Archivio delle Mani Maestre, ecco l’impronta di Davide Andreani. È l’ingegnere che sposta le chiese

Il Premio Rotondi 2026 a Sassocorvaro Audutore, in provincia di Pesaro e Urbino, ha dato all’Archivio delle Mani Maestre, sotto il coordinamento di Patrizia Ramacci, l’occasione di prendere l’impronta della mano di Davide Andreani, figura di primo piano nel campo dell’ingegneria della grande movimentazione.
Davide Andreani, ligure, è noto come “l’ingegnere che sposta le chiese”. Al vertice europeo di Mammoet, società olandese specializzata in trasporti eccezionali e operazioni complesse, ha contribuito nel 2025 alla ricollocazione della chiesa di Kiruna, in Svezia, considerata uno degli edifici religiosi più significativi del Paese, spostata con successo di circa cinque chilometri.
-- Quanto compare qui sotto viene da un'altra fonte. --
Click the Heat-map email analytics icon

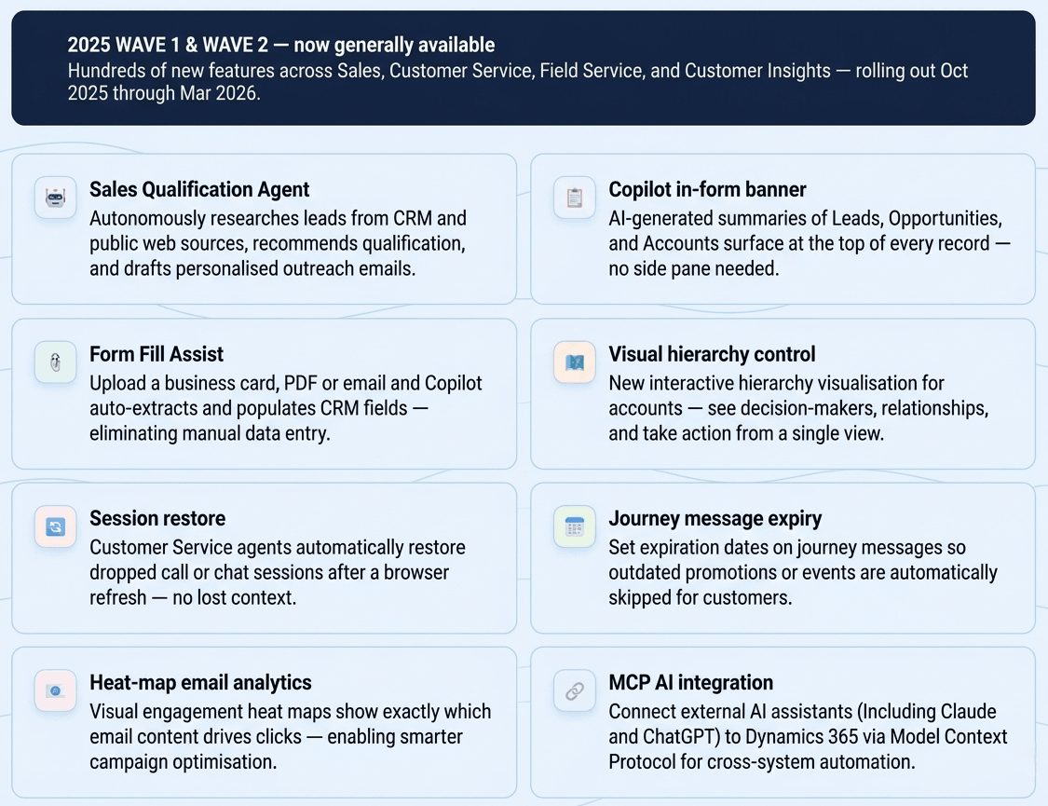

La sua attività si è distinta anche in altri interventi analoghi su edifici storici e luoghi di culto, dimostrando come l’ingegneria possa diventare uno strumento decisivo di tutela quando il patrimonio è esposto a trasformazioni ambientali, territoriali o climatiche.
“Non abbiamo mai lavorato in Italia, nonostante le potenziali applicazioni di queste tecnologie nel nostro paese”, racconta.